Once inside, we immediately see this (2). There’s a lot here that’s making me happy. The bold felt-tip pen colours continue (which I like, feeling instantly drawn back to school), and we start to see shapes being introduced. One recurrent motif turns out to be these scalloped edged circles. I really enjoy the dialogue between the pink circles on the left hand side – one, two, three “That’s me!”. There’s an exuberance in that movement, stretching all the way across the double page spread, pulling the reader visually to a bright and exciting discovery at the end of it. I also love the way that Martha errupts from the inside of her own circle. That springy sense of ‘I’m here!’, the way she doesn’t quite fit in her circle, she’s too big for it. I love that – the construction of an image that is, in its own way, as complicated as the highest of textual metaphor. To discover it so early in a book is reassuring to say the least.

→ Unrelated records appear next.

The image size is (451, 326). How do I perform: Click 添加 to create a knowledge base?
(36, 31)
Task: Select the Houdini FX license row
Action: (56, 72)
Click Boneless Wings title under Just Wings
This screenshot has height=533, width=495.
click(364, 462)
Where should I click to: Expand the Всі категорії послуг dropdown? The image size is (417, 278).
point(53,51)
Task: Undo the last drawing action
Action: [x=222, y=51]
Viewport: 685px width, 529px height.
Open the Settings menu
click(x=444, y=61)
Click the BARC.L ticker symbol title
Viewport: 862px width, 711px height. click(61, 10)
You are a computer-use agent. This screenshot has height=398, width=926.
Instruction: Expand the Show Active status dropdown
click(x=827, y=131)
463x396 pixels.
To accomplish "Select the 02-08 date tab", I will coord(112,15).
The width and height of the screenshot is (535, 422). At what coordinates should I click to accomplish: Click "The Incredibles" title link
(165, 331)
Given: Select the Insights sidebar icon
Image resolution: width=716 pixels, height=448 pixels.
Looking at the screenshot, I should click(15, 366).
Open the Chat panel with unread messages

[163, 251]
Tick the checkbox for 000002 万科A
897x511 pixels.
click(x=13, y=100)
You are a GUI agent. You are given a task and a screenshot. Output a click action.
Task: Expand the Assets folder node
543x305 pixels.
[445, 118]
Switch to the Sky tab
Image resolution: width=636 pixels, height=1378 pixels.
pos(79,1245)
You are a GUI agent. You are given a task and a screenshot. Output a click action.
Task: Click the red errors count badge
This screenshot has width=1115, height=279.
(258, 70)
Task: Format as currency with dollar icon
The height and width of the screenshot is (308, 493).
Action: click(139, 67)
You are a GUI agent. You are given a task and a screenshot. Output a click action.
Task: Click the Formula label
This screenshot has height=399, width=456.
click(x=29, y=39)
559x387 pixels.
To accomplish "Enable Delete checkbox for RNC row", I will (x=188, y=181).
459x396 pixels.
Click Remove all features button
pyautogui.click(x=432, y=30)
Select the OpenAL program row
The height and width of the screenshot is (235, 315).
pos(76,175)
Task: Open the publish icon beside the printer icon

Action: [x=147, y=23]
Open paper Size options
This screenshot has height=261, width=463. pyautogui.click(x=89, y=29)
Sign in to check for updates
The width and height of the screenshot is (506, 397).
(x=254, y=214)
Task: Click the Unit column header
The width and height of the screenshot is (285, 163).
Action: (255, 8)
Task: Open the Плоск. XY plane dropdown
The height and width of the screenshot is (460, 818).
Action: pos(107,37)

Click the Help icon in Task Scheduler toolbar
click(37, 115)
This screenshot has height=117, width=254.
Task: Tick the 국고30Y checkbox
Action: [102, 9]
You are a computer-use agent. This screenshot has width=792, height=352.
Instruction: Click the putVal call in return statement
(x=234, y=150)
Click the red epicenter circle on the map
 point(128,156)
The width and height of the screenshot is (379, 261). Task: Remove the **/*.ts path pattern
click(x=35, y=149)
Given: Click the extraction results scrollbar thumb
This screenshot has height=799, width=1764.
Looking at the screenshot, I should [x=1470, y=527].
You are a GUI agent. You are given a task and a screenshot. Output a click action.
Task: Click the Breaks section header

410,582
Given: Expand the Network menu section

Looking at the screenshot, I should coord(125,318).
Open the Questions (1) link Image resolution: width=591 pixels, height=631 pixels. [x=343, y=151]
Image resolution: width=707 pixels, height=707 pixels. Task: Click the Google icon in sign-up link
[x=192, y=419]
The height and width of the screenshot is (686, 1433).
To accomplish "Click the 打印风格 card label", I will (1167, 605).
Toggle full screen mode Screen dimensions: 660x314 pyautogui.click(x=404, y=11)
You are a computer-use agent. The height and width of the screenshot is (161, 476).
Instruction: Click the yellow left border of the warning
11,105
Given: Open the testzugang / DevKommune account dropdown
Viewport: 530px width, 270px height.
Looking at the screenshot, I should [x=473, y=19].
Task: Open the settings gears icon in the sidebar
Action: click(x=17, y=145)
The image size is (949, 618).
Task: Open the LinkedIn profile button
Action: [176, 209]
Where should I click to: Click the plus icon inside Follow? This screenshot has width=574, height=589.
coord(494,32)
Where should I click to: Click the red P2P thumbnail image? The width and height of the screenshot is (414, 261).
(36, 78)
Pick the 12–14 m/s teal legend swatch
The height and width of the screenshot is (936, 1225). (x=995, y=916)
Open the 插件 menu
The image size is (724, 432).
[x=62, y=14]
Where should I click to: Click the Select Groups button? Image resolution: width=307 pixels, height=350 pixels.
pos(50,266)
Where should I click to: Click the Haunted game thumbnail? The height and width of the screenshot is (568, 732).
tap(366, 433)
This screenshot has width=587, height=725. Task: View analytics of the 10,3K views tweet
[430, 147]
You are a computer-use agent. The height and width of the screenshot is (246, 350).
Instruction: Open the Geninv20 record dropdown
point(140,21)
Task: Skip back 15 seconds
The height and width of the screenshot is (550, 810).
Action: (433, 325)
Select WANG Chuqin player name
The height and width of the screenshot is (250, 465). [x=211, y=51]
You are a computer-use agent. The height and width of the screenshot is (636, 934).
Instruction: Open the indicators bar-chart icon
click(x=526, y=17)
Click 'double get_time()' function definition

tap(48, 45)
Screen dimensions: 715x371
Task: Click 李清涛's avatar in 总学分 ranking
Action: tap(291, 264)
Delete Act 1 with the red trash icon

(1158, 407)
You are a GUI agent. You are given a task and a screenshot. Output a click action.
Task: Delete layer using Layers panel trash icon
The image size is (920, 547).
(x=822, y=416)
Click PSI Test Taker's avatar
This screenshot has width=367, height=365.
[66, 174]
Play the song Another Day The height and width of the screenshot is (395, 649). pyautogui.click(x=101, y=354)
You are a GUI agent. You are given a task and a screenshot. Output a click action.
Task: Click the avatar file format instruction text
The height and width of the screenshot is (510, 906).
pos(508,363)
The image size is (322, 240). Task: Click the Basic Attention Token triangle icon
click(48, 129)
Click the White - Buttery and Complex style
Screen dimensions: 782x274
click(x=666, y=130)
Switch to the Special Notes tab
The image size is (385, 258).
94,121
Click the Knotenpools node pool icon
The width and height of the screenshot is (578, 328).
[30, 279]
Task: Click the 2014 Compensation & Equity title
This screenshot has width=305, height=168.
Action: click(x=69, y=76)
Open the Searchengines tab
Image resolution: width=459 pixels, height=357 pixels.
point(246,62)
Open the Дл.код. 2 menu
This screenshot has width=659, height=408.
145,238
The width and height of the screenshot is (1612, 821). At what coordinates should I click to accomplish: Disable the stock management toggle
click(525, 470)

The next double page spread (3) is the moment that I know this book has got me. And it’s a very specific moment. It’s in this little section (4), right by the spine, where Martha says that she likes doodling, and the way the typography slides, very gloriously right through to the ‘background’ of the page, and the doodles spin off into the page. I love books that acknowledge their form, that connect the front image with the back, and acknowledge the glorious potential of these layers of image.

I mean, it’s glorious. This book is so lovely and put together with such a genuine love for the subject and the medium, that it’s a rampant pleasure to read. Moments such as (5) where the story slides into the picture frames set against a rabbit Toile de Jouy is lovely. It’s a play on the overly formal living room setting, cheekily undermined by Paws racing across the bottom with a shoe in his mouth.
And so this is the moment where I make my decision, and it’s balanced on all of this. It’s balanced on how a book makes me feel, on whether I go through it with a smile, of whether I’m intrigued and excited, of whether I’m surprised about what comes next. It’s also thinking about whether I’d like other people to see it, to enjoy it, to feel like what I did. And it’s about thinking about how I’d feel if I saw it in the hands of my niece or nephews, or my friend’s baby. It’s about thinking what I want this books journey to be in the world.

But, sometimes, all of that doesn’t matter. Not at all. Because sometimes a book just makes you feel intensely happy that it exists and that’s what has happened here. I’m sold. I was sold ever since I saw those pink circles, that doodling beat, and the way the book is so furiously happy in what it is.
Martha, I really really like you. You made me proper happy.